Assista à gravação da sessão (começa em 5:22:17): 

O programa também teve um estande de demonstração no WRNP 2026 nos dias 25 e 26/5.  

Já no dia 27/5, na Trilha da Indústria do SBRC 2026, o painel “Testbed OpenRAN como Plataforma de Desenvolvimento Tecnológico para a Indústria” debateu o uso de testbeds OpenRAN como catalisadores de inovação no ecossistema brasileiro de telecomunicações, com foco na aproximação entre academia e indústria e na validação de soluções em ambientes reais. Participaram Marcel Moura (Ring Zero Networks), Luciane Calabria (Pix Force) e Gaspare Bruno (Anlix)  – representantes de startups que participaram do programa OpenRAN@Brasil – e Lucas Bondan, coordenador de P&D da RNP, Rafael Valle, gerente de inovação tecnológica da RNP, e Ana Georgia Barbosa, coordenadora de inovação tecnológica da RNP.  

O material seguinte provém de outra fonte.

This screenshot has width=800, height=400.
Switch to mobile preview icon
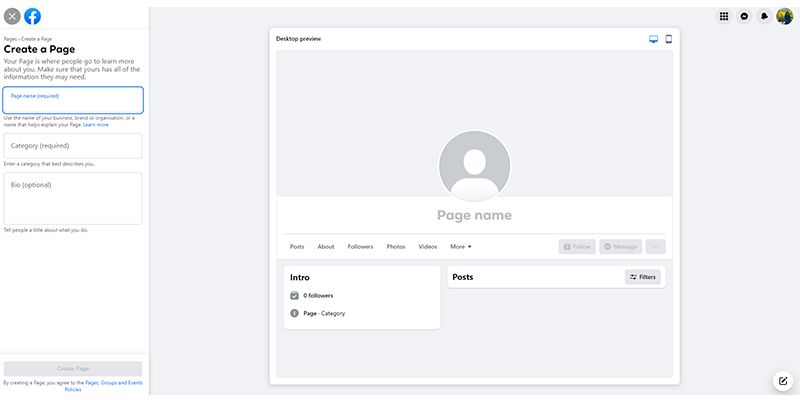coord(668,39)
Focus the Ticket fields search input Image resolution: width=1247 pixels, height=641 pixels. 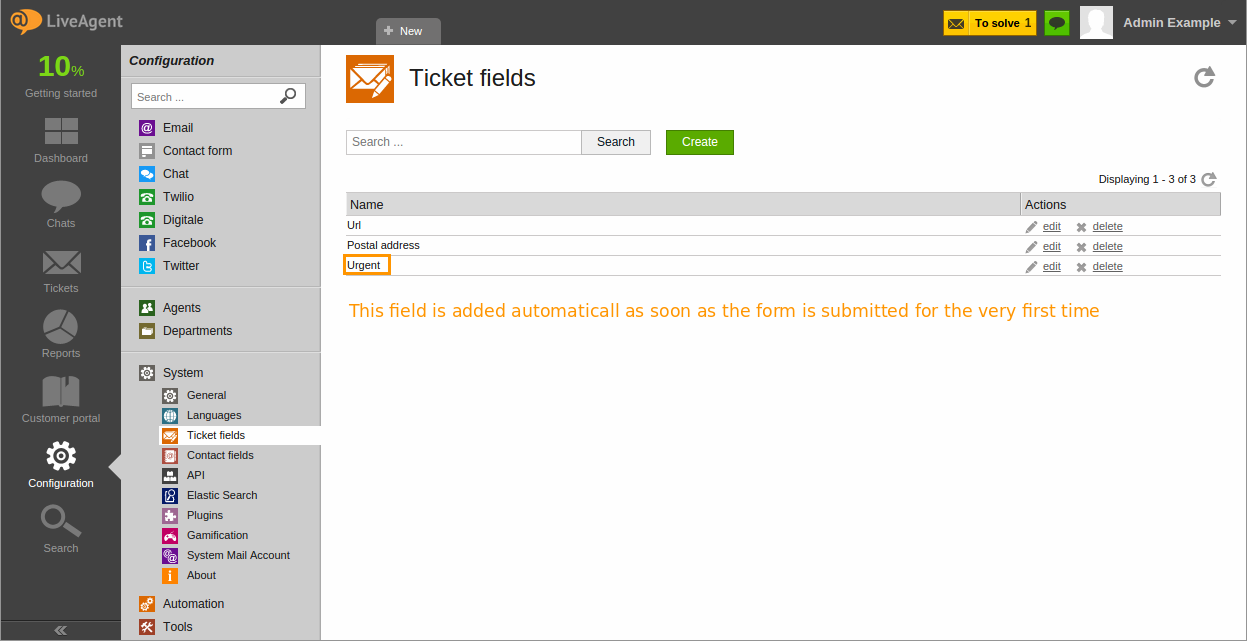tap(464, 142)
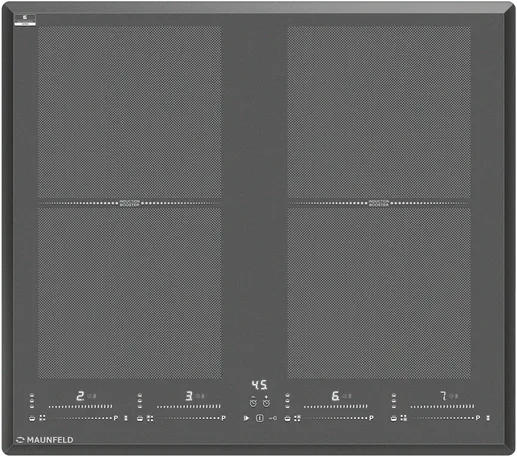The image size is (517, 457).
Task: Tap the timer display showing 45
Action: [259, 385]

Também foi apresentado o artigo “Arquitetura e Métodos para Monitoramento e Análise de Desempenho em Redes Open RAN: Uma Implementação no Testbed OpenRAN@Brasil”, no WGRS – XXXI Workshop de Gerência e Operação de Redes e Serviços do SBRC 2016. O trabalho foi escrito por Janssen Martins (RNP), Murilo Silva (RNP), Maria Elenice Pedrosa (RNP), Ronikleyton Lima (RNP), Luan Rios (RNP), Gabriel Vassoler (RNP), Joaquim Ribeiro (RNP), Lucas Borges de Oliveira (RNP), Diego Abreu (RNP), Gustavo Hermínio de Araújo (RNP), Lucas Bondan (RNP), Roger Immich (UFRN) e Fernando Nazareno Nascimento Farias (RNP). O artigo está disponível nesse link.